Word for word, restate the entries that follow.

Saved entries
......
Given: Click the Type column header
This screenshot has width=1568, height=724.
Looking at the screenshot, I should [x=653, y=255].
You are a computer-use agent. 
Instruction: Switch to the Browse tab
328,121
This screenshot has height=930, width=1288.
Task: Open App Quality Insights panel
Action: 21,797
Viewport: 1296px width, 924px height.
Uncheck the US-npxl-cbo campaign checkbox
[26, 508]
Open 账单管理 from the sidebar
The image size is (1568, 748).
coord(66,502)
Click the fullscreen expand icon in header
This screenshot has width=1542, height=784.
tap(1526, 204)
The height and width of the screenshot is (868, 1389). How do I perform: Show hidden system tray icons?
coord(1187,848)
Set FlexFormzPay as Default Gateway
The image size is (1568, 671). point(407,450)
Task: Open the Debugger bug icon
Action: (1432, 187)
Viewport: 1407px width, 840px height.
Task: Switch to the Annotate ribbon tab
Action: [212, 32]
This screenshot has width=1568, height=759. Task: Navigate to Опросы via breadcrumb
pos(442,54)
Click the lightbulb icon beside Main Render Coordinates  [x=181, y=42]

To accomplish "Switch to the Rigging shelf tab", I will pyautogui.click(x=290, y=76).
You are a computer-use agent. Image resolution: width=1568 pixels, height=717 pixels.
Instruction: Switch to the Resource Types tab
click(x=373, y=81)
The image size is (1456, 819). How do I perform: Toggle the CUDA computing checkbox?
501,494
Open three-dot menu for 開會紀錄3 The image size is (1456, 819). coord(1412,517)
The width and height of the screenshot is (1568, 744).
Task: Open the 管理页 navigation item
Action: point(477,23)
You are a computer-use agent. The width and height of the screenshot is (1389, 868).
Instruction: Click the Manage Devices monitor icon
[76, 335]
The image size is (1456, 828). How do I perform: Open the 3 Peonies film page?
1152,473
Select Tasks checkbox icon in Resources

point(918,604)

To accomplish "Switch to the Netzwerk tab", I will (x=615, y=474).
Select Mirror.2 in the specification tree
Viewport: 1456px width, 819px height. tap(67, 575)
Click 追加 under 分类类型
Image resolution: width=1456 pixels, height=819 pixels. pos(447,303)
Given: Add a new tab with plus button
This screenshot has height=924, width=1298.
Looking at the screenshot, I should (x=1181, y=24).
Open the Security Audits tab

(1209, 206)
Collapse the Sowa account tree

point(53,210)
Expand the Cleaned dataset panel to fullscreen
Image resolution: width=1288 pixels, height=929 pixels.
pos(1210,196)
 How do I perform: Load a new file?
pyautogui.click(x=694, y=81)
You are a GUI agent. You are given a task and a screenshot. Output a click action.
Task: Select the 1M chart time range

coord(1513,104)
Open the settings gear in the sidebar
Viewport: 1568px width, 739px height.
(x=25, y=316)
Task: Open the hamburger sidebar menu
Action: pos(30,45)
......
* **Result of this exercise**:
Given: Click the Type column header
This screenshot has width=1568, height=724.
Looking at the screenshot, I should [x=653, y=255].
You are a computer-use agent. 
Instruction: Switch to the Browse tab
328,121
This screenshot has height=930, width=1288.
Task: Open App Quality Insights panel
Action: 21,797
Viewport: 1296px width, 924px height.
Uncheck the US-npxl-cbo campaign checkbox
[26, 508]
Open 账单管理 from the sidebar
The image size is (1568, 748).
coord(66,502)
Click the fullscreen expand icon in header
This screenshot has width=1542, height=784.
tap(1526, 204)
The height and width of the screenshot is (868, 1389). How do I perform: Show hidden system tray icons?
coord(1187,848)
Set FlexFormzPay as Default Gateway
The image size is (1568, 671). point(407,450)
Task: Open the Debugger bug icon
Action: (1432, 187)
Viewport: 1407px width, 840px height.
Task: Switch to the Annotate ribbon tab
Action: [212, 32]
This screenshot has width=1568, height=759. Task: Navigate to Опросы via breadcrumb
pos(442,54)
Click the lightbulb icon beside Main Render Coordinates  [x=181, y=42]

To accomplish "Switch to the Rigging shelf tab", I will pyautogui.click(x=290, y=76).
You are a computer-use agent. Image resolution: width=1568 pixels, height=717 pixels.
Instruction: Switch to the Resource Types tab
click(x=373, y=81)
The image size is (1456, 819). How do I perform: Toggle the CUDA computing checkbox?
501,494
Open three-dot menu for 開會紀錄3 The image size is (1456, 819). coord(1412,517)
The width and height of the screenshot is (1568, 744).
Task: Open the 管理页 navigation item
Action: point(477,23)
You are a computer-use agent. The width and height of the screenshot is (1389, 868).
Instruction: Click the Manage Devices monitor icon
[76, 335]
The image size is (1456, 828). How do I perform: Open the 3 Peonies film page?
1152,473
Select Tasks checkbox icon in Resources

point(918,604)

To accomplish "Switch to the Netzwerk tab", I will (x=615, y=474).
Select Mirror.2 in the specification tree
Viewport: 1456px width, 819px height. tap(67, 575)
Click 追加 under 分类类型
Image resolution: width=1456 pixels, height=819 pixels. pos(447,303)
Given: Add a new tab with plus button
This screenshot has height=924, width=1298.
Looking at the screenshot, I should (x=1181, y=24).
Open the Security Audits tab

(1209, 206)
Collapse the Sowa account tree

point(53,210)
Expand the Cleaned dataset panel to fullscreen
Image resolution: width=1288 pixels, height=929 pixels.
pos(1210,196)
 How do I perform: Load a new file?
pyautogui.click(x=694, y=81)
You are a GUI agent. You are given a task and a screenshot. Output a click action.
Task: Select the 1M chart time range

coord(1513,104)
Open the settings gear in the sidebar
Viewport: 1568px width, 739px height.
(x=25, y=316)
Task: Open the hamburger sidebar menu
Action: pos(30,45)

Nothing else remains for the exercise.